◆ **Stored data entries**:
----

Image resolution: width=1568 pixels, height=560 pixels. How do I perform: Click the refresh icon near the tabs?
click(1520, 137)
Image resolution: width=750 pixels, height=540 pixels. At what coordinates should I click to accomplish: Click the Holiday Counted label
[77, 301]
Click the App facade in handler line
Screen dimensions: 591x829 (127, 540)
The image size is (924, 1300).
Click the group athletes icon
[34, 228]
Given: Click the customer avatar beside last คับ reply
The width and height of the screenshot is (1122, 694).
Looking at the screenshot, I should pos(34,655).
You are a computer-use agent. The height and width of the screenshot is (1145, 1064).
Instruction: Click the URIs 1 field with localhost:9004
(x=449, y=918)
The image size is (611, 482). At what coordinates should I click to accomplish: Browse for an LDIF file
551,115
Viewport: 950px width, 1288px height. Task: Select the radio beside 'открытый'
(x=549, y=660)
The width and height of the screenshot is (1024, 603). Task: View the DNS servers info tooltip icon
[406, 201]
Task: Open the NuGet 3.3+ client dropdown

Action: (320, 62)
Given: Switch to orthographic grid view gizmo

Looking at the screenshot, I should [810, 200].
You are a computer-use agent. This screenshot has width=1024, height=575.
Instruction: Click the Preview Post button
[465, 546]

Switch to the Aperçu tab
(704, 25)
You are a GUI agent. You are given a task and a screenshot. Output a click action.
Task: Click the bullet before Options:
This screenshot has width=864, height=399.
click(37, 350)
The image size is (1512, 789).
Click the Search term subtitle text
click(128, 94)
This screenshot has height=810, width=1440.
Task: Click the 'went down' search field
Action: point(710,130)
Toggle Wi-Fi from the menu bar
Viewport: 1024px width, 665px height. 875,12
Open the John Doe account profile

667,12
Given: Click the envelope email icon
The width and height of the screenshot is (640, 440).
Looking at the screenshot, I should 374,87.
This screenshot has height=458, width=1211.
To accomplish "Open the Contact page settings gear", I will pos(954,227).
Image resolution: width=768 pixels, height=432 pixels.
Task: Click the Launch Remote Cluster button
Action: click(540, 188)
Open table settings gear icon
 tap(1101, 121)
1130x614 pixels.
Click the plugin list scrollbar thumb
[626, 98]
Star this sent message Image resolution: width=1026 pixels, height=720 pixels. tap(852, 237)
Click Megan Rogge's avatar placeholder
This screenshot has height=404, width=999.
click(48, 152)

----

◆ **Problem description**: Each entry is to be retyped precisely as it stands.

◆ **Exercise result**:
Image resolution: width=1568 pixels, height=560 pixels. How do I perform: Click the refresh icon near the tabs?
click(1520, 137)
Image resolution: width=750 pixels, height=540 pixels. At what coordinates should I click to accomplish: Click the Holiday Counted label
[77, 301]
Click the App facade in handler line
Screen dimensions: 591x829 (127, 540)
The image size is (924, 1300).
Click the group athletes icon
[34, 228]
Given: Click the customer avatar beside last คับ reply
The width and height of the screenshot is (1122, 694).
Looking at the screenshot, I should pos(34,655).
You are a computer-use agent. The height and width of the screenshot is (1145, 1064).
Instruction: Click the URIs 1 field with localhost:9004
(x=449, y=918)
The image size is (611, 482). At what coordinates should I click to accomplish: Browse for an LDIF file
551,115
Viewport: 950px width, 1288px height. Task: Select the radio beside 'открытый'
(x=549, y=660)
The width and height of the screenshot is (1024, 603). Task: View the DNS servers info tooltip icon
[406, 201]
Task: Open the NuGet 3.3+ client dropdown

Action: (320, 62)
Given: Switch to orthographic grid view gizmo

Looking at the screenshot, I should [810, 200].
You are a computer-use agent. This screenshot has width=1024, height=575.
Instruction: Click the Preview Post button
[465, 546]

Switch to the Aperçu tab
(704, 25)
You are a GUI agent. You are given a task and a screenshot. Output a click action.
Task: Click the bullet before Options:
This screenshot has width=864, height=399.
click(37, 350)
The image size is (1512, 789).
Click the Search term subtitle text
click(128, 94)
This screenshot has height=810, width=1440.
Task: Click the 'went down' search field
Action: point(710,130)
Toggle Wi-Fi from the menu bar
Viewport: 1024px width, 665px height. 875,12
Open the John Doe account profile

667,12
Given: Click the envelope email icon
The width and height of the screenshot is (640, 440).
Looking at the screenshot, I should 374,87.
This screenshot has height=458, width=1211.
To accomplish "Open the Contact page settings gear", I will pos(954,227).
Image resolution: width=768 pixels, height=432 pixels.
Task: Click the Launch Remote Cluster button
Action: click(540, 188)
Open table settings gear icon
 tap(1101, 121)
1130x614 pixels.
Click the plugin list scrollbar thumb
[626, 98]
Star this sent message Image resolution: width=1026 pixels, height=720 pixels. tap(852, 237)
Click Megan Rogge's avatar placeholder
This screenshot has height=404, width=999.
click(48, 152)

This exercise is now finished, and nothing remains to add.